Gene Expression Omnibus (GEO) retrieved gene sets for this investigation. GSEs with value less than 0.05 and LOG fold change (FC) greater than 1 were valid and upregulated. Gastric cancer and chemical burn common elevated genes were found using Venn diagram online tools. In the second stage, the "string" visualized gastric cancer elevated genes network, and non-coding RNAs were deleted, and "interaction" greater than 1 was examined to choose important gene nodes. Next, they explored the String gene-interaction network for common genes. To determine the most interacting genes, Gephi (V 0.9.7) used "betweenness centrality" greater than "0" to evaluate the twenty-gene network.

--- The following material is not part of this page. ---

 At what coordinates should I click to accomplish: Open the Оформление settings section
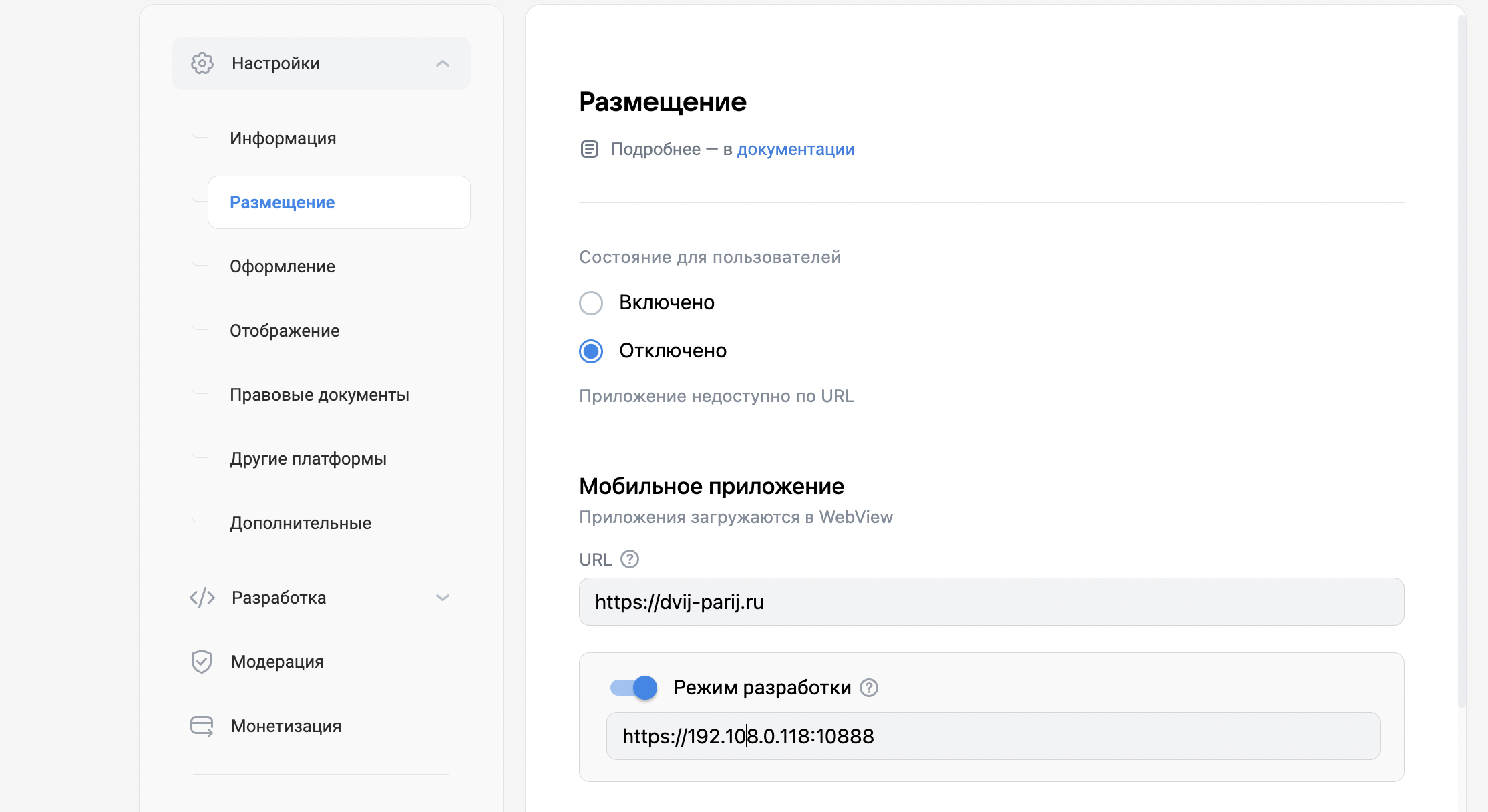(282, 266)
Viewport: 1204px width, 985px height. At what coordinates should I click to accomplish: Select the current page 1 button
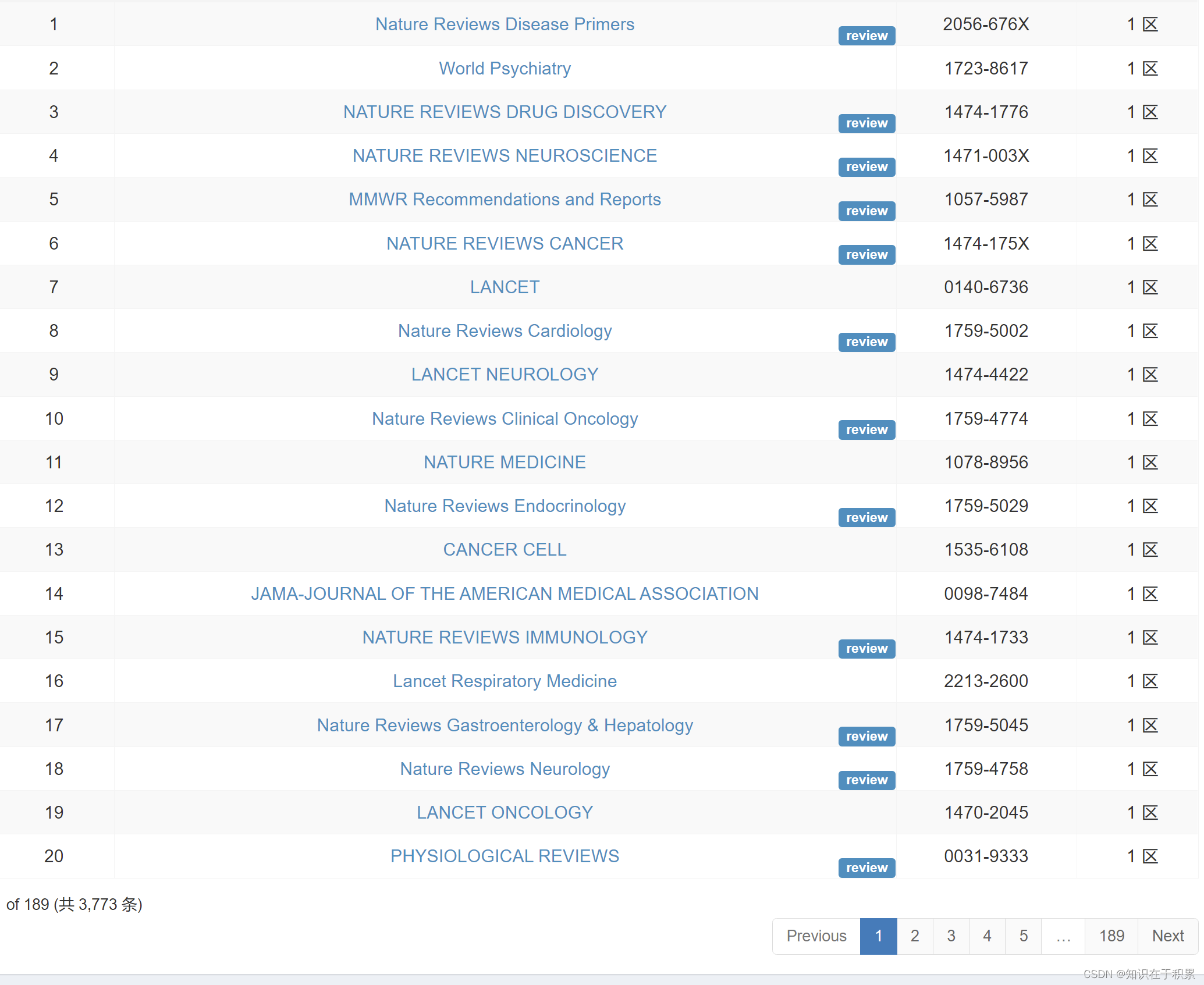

TISIDB and drug banks provide gene-related medications.

RESULTS

In the present study, two genes, including ALOX5AP and SERPINB2, were obtained, with the highest centrality among chemical burns and gastric cancer shared genes. Additionally, the current study presented five drugs, including Urokinase, Tenecteplase, DG031, AM103, and Fiboflapon, which can have predicted effects on gastric cancer following chemical burns.

CONCLUSION

According to current in-silicon analyses, ALOX5AP and SERPINB2 are linked genetic keys between gastric chemical burn and cancer. Considering that burn is an environmental factor that leads to the upregulation of the two genes thus, the chemical burn can be related to the incidence of gastric cancer.